C10BFD5D-CBA2-44EF-9A63-4679A3B8EA23_zpsrsvozrtq.j



__ kyletn
__ May 10, 2015





  













A51A2F19-4AC2-4ADC-B41F-69D833EB5306_zpszrjq1niv.j



__ kyletn
__ May 10, 2015






Lessons learned:

- As others have noted, the control dial on the CCSV is very sensitive.  All you have to do is barely turn it to move the temp.  Mine seemed to want to hang out between 235-245 deg & I was OK with that.  May have to check out adding a needle valve to the regulator.

- I was hoping that allowing 12 hrs for what "should" have been a 10 1/2 hr smoke would allow us to eat about 6.  I'll be smoking 2 butts over July 4 for company that the wife wants to feed about 1pm.  I think I'll allow the 2 hrs/lb + 2 hr buffer that I saw another member here suggest.

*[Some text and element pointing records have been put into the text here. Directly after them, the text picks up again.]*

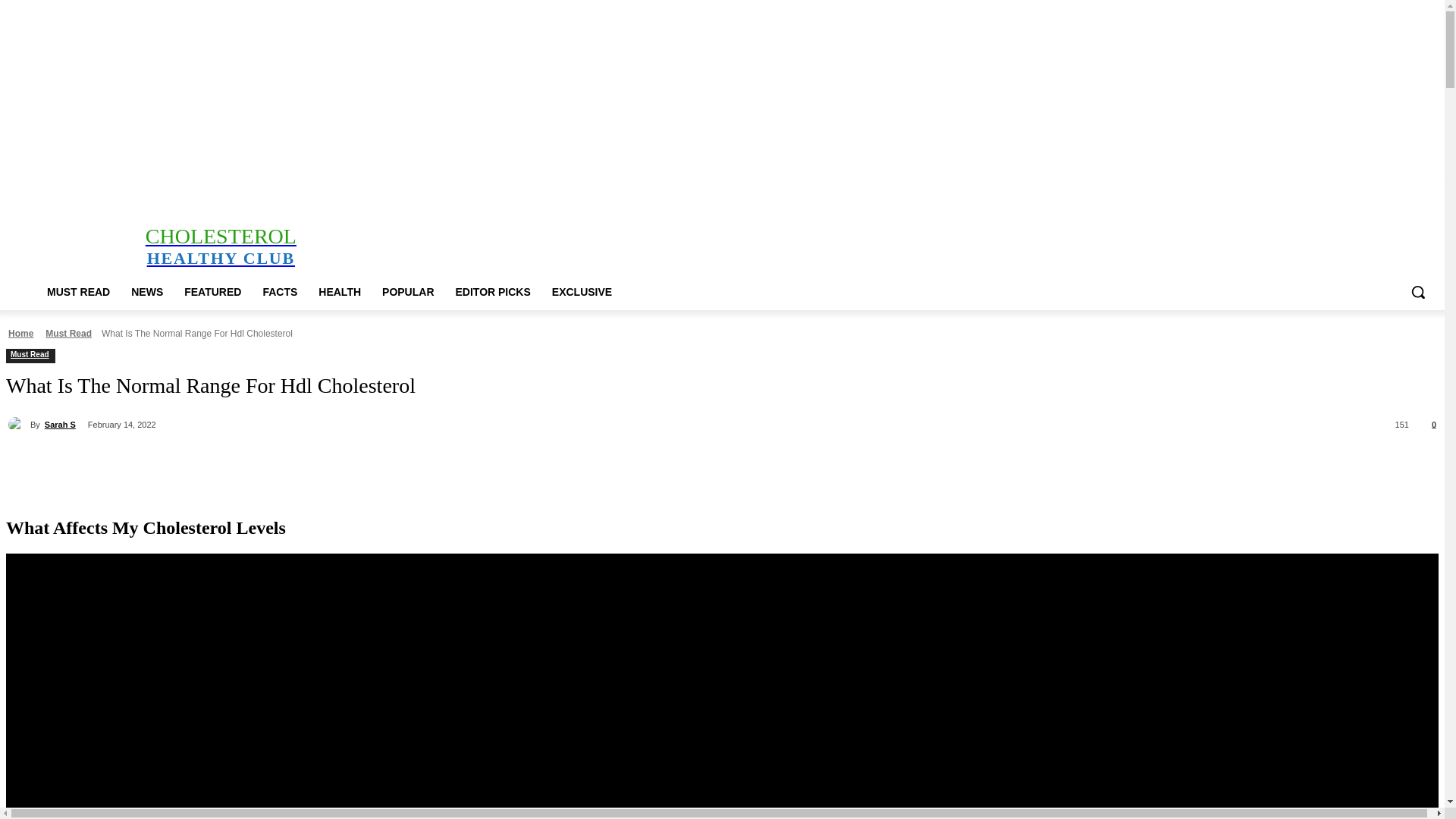
Editor Picks (419, 192)
Facts (298, 192)
Must Read (177, 192)
View all posts in Must Read (68, 333)
NEWS (146, 291)
POPULAR (407, 291)
News (220, 245)
Instagram (220, 192)
FACTS (1350, 193)
Given the description of an element on the screen output the (x, y) to click on. 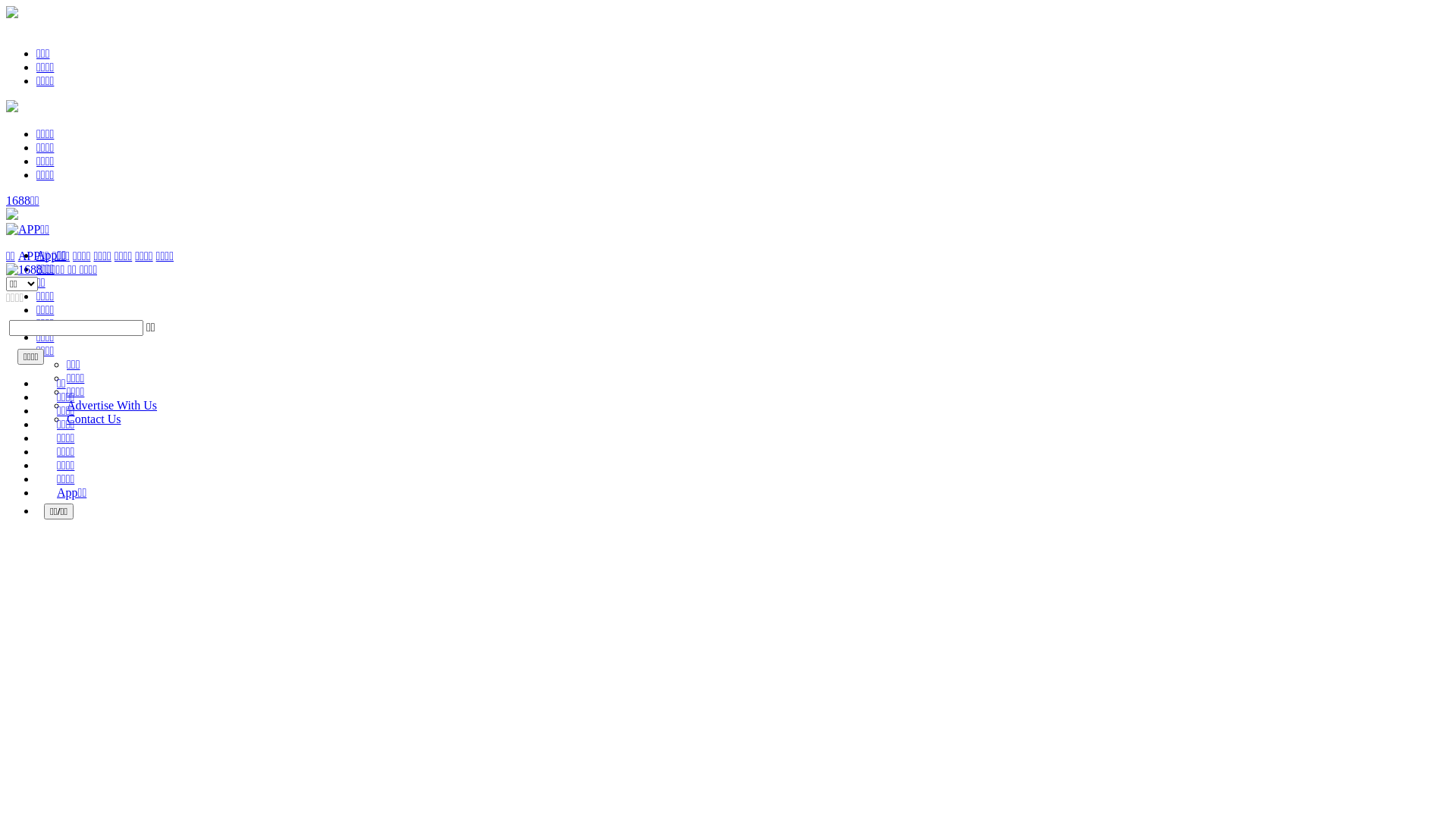
Australia Daily Element type: hover (51, 269)
Contact Us Element type: text (93, 418)
Advertise With Us Element type: text (111, 404)
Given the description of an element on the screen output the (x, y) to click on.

- First timers: read as many threads here as you can stand first, & you'll be prepared to make great BBQ!


----------



## bellis309 (May 10, 2015)

Always a great idea to do a test tun to give yourself an approx baseline of how things work. Looks like you did a great job!


----------



## rmmurray (May 10, 2015)

Kyle, great first smoke. Heck, great smoke period. Good for you. The nice thing about a pork butt is that after it's done, you can always wrap it and stick it in an empty cooler filled with towels and it will stay warm for 2 - 4 hours. Better to plan ahead and be done early then to have hungry guests waiting. Enjoy that pulled pork. 
:points1:
-Ryan


----------



## themule69 (May 10, 2015)

Fine first smoke. Check to see if your gauge is correct as most are NOT. As said above you can hold it in a cooler wrapped with foil and towels for hour. You can also smoke and pull the day before and reheat. It will be as good as the day you first smoked it.

Happy smoken.

David


----------



## kyletn (May 10, 2015)

themule69 said:


> Check to see if your gauge is correct as most are NOT.


Thats something that I learned from my pre-smoke reading.  I used my Thermapen TW8060 to monitor the smoker temp & the meat, but the built in gauge is only off by about 10 deg.


----------